● **Work instructions**
1. Translate this sentence from the excerpt about a book on Pope Francis's papacy into Spanish: "The public image of Pope Francis as a humble man is also put under scrutiny."
2. In one to three sentences, explain how the book on Pope Francis's papacy supports its claim that his papacy is less popular with Catholics.
3. Continue the excerpt about a book on Pope Francis's papacy, starting after its last sentence.

● **Excerpt provided**
+ + + +

According to The Australian, outside of theological concerns, a major topic in the book is the failure of Pope Francis' papacy when it comes to financial reform and the elimination of corruption in the Vatican. It specifically accuses four men of obstructing financial reform; Secretary of State Pietro Parolin, the head of the Vatican Bank, Domenico Calcagno, the Prefect for Catholic Education Giuseppe Versaldi and the President of the Pontifical Commission for Vatican City State, Giuseppe Bertello. It also discusses the police raid and subsequent confiscation of a large number of documents from the offices of Pope Francis-appointed Auditor General Libero Milone, who was forced to step down in September 2017 in murky circumstances. First Things reported that the book discusses how a professional financial audit by PwC, commissioned by Cardinal George Pell, was suspended in 2016 by Substitute for General Affairs, Archbishop Giovanni Angelo Becciu (under the orders of Cardinal Parolin).

The reception of Pope Francis's papacy by the secular western world, particularly the non-Catholic media is discussed, while the book says that his papacy is less popular with Catholics. This is contended by citing dropping attendance figures at St. Peter's Square for Papal weekly audiences from a high of 51,617 in 2013 to under 10,000 in 2016. The public image of Pope Francis as a humble man is also put under scrutiny.

==Reception==
The book drew support from conservative and traditionalist-leaning lay publications such as The Catholic Thing, One Peter Five, The Remnant and ChurchMilitant.com. The book received mixed reviews from Dan Hitchens in the Catholic Herald and Philip Lawler in The Catholic World Report. Hitchens stated that the book contained unproven claims and was "not for the easily scandalised", but was "judiciously written and genuinely insightful". Hitchens questioned the author about the book's claim of a "disappeared report" by Peter Hans Kolvenbach, former Superior General of the Society of Jesus, which allegedly stated that a younger Pope Francis was "unsuitable" to be made a bishop because of "character defects". The author responded that it was not a rumour, but first-hand information from a priest who had read the report. Lawler stated that the book "is the product of a great deal of solid reporting", but criticised it for failing to provide evidence for its more extreme or implausible claims. He said that the fact that the work was pseudonymously self-published was likely to limit its readership, and that it suffered from a lack of copy-editing.

+ + + +

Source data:
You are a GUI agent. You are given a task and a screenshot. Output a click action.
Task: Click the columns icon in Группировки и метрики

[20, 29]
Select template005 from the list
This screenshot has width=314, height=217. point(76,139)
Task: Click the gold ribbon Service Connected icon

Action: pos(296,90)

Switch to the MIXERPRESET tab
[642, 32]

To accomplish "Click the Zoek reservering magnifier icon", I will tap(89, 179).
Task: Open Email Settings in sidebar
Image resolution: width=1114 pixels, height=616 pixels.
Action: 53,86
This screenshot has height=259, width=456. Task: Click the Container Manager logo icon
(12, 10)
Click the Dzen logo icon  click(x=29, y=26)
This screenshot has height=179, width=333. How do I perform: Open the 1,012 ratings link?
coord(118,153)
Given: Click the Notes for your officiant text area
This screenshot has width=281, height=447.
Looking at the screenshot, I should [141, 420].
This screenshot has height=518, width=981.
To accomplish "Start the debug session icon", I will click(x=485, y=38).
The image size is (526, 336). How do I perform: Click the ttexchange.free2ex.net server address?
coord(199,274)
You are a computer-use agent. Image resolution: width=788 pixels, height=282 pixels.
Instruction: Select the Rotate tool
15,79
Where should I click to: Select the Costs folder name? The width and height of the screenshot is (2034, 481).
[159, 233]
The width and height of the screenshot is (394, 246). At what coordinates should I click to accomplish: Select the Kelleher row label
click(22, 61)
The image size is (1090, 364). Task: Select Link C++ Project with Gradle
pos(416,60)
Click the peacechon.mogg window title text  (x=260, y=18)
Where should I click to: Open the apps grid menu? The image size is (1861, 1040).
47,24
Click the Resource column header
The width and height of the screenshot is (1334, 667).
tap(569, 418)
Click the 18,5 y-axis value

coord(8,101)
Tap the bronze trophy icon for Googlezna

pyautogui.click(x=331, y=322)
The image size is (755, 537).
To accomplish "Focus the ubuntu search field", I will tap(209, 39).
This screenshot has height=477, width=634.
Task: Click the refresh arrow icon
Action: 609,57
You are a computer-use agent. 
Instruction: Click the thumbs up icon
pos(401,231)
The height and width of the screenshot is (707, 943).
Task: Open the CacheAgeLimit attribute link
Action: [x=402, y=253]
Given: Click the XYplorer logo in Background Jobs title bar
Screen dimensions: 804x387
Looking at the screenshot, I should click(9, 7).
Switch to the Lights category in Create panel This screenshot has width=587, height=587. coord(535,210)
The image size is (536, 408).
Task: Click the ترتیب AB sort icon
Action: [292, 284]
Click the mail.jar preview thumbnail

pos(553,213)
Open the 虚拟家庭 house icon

+ + + +

● **Answers for each item**
1. La imagen pública del papa Francisco como un hombre humilde también se somete a escrutinio.

2. The book points to falling attendance at the Pope's weekly audiences in St. Peter's Square. Attendance dropped from a high of 51,617 in 2013 to under 10,000 in 2016.

3.
==Authorship==
To conceal his identity, the author of the book decided to write under the pseudonym Marcantonio Colonna, an Italian nobleman who fought at the Battle of Lepanto. The author described himself as a historian who was educated at the University of Oxford, but is now living in Rome. "Colonna" said the reason he chose to keep his actual name private is due to the fear of retaliation, but expects to be "unmasked" by opponents eventually. He also said that Pope Francis has been shown a list of six people who they think could have been the author and that a person in England who had been misidentified "received threatening phone calls from Rome". Tess Livingstone of The Australian described in Rome a "frantic witch-hunt" to uncover the author.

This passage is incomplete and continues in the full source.